The fact that To Do For is not more highly regarded is a mystery to me. It only garners a 6.7 on IMDB.com. All of the ingredients were there, an incredible and gifted director in Gus Van Sant, what I consider to be Nicole Kidman's finest performance, a wicked and not just satirical script and an excellent supporting cast.
Of particular note is Joaquin Phoenix's portrayal of Jimmy Emmet, the typical high school metal head loser who becomes obsessed with Kidman's evil character, Suzanne Stone-Maretto. Phoenix is a gifted actor with a wide pallet to choose from. Contrast this performance with the job he does of playing The Abbe in Quills. It makes his role in To Die For all the stronger. Allison Folland is also a standout in her debut performance as Jimmy's pathetic friend Lydia Mertz. Together with Casey Affleck as Russel, the three unwittingly become assassins for the callous Mrs. Stone. The story is built up very effectively, and as a viewer there is never any doubt that these three "dorky" kids will pull the murder off.
Also magnificent and lending strong supporting roles are Dan Hedaya and Illeana Douglas who play Larry Maretto's father and sister, respectively. The part of Larry is played with near perfect un-bravado by Matt Dillon, who does so without his usual pomp and bluster. Basically, Larry is the perfect everyman trying to do right by his new wife and family [....]Hedaya is perfectly cast and uses his natural menacing qualities quite well. My favorite though, is Janice Moretto, Larry's sister played by Douglas, who is the only character who sees Suzanne for what she really is. The dancing on the grave ice-skating bit at the end is also really well done. Douglas doesn't fall once.

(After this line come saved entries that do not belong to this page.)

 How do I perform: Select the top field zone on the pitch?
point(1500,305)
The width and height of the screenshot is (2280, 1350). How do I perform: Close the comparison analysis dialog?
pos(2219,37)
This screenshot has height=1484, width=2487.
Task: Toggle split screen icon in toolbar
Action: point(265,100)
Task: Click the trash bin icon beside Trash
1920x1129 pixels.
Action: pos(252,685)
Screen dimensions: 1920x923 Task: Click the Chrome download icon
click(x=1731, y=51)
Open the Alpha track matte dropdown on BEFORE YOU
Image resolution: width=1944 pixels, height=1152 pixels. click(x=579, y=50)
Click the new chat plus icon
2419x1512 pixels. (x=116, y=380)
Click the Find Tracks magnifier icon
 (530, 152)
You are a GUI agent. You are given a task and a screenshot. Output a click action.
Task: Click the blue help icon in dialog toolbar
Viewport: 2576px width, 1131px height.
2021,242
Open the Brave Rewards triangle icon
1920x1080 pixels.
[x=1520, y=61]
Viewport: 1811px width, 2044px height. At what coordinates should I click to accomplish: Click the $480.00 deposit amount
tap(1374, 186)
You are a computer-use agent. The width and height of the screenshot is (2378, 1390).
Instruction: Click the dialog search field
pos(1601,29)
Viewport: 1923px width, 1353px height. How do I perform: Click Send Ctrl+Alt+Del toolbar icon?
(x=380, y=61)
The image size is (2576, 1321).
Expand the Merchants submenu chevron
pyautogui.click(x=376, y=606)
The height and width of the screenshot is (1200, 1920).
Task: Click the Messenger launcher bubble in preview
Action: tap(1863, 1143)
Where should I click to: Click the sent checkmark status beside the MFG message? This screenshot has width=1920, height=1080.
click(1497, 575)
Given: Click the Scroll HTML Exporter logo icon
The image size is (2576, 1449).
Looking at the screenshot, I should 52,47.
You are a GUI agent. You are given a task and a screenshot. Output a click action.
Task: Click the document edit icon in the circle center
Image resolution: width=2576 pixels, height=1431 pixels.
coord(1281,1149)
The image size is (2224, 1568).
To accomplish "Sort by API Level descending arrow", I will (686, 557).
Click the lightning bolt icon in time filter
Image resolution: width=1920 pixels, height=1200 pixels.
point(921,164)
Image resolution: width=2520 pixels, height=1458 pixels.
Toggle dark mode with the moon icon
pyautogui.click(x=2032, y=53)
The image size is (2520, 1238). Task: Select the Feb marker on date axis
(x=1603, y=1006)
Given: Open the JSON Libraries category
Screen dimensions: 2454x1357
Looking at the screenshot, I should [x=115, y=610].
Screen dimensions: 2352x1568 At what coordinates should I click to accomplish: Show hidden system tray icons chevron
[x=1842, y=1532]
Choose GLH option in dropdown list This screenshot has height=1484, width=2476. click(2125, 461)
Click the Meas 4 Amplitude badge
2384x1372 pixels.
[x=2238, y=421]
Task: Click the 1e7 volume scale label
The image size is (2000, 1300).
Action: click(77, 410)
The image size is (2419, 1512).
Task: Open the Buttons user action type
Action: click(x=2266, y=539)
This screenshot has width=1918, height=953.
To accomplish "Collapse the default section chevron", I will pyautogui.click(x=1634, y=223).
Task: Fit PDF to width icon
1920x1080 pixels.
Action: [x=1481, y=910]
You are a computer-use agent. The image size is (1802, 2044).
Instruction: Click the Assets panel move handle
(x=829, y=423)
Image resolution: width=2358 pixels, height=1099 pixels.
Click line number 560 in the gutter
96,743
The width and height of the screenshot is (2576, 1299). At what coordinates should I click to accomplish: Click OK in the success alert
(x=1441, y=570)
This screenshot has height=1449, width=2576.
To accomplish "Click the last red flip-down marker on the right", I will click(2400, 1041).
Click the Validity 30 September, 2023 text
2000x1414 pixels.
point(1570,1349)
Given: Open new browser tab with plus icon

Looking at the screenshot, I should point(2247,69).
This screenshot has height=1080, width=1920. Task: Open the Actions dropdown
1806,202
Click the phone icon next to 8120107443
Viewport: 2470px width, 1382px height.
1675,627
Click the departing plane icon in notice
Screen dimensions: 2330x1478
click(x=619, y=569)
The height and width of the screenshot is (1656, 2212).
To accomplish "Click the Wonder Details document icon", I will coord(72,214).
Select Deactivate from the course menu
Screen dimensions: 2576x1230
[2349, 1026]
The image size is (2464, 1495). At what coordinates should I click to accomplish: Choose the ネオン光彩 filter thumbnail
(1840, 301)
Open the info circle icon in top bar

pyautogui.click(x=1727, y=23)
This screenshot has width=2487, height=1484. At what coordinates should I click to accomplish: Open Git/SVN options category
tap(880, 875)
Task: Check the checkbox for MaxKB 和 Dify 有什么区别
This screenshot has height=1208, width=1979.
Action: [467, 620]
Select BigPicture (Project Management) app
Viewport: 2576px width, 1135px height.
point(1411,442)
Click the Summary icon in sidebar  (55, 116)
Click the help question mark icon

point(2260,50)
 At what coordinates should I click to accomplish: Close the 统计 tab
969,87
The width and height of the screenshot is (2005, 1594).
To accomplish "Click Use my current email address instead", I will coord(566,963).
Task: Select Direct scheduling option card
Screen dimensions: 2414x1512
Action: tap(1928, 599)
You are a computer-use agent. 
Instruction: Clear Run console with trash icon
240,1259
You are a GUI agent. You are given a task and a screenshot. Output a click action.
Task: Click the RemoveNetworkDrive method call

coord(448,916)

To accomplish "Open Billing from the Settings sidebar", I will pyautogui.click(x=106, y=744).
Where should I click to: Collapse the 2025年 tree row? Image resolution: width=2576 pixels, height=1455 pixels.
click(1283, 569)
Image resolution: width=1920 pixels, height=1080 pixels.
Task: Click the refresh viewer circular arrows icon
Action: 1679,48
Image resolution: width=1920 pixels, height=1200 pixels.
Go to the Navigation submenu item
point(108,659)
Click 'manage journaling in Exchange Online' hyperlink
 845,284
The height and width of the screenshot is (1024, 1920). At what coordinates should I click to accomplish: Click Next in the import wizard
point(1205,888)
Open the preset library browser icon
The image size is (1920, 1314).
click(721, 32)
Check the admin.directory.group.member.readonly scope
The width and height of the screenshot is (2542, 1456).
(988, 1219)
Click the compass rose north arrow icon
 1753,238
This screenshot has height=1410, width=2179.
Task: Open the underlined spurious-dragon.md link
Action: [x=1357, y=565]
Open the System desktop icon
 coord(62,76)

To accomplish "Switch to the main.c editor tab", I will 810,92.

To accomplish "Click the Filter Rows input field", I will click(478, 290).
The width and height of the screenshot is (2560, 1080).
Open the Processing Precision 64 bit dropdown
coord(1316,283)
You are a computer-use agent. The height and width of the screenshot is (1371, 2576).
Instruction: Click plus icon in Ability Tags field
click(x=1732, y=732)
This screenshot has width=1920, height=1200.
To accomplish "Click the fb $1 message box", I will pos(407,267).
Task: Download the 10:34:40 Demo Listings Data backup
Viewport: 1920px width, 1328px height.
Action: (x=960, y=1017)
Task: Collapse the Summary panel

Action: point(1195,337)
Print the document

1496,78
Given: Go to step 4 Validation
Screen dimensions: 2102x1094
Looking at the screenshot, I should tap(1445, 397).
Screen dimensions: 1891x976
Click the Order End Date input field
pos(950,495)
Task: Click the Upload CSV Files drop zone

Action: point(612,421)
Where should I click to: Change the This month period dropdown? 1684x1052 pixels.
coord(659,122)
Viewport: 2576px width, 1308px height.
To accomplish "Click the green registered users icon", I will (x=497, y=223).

Hats off to Van Sant for a creating a satirical masterpiece that contains enough side elements to hold the viewers attention through more than one viewing. For instance, what exactly is Suzanne's relationship with her father? Also, the fact that Janice is most likely gay and this might be why she understands Suzanne so well. Cudos as well to the director for the style he employed, blurring the line between film and documentary. Some people have argued to me that To Die For contains too many cuts and flashbacks and consequently the viewer has a difficult time following the action. I do not find that to be true. Quite the opposite, I find the film to be compelling. Even after at least five viewings, To Die For firmly holds my attention throughout.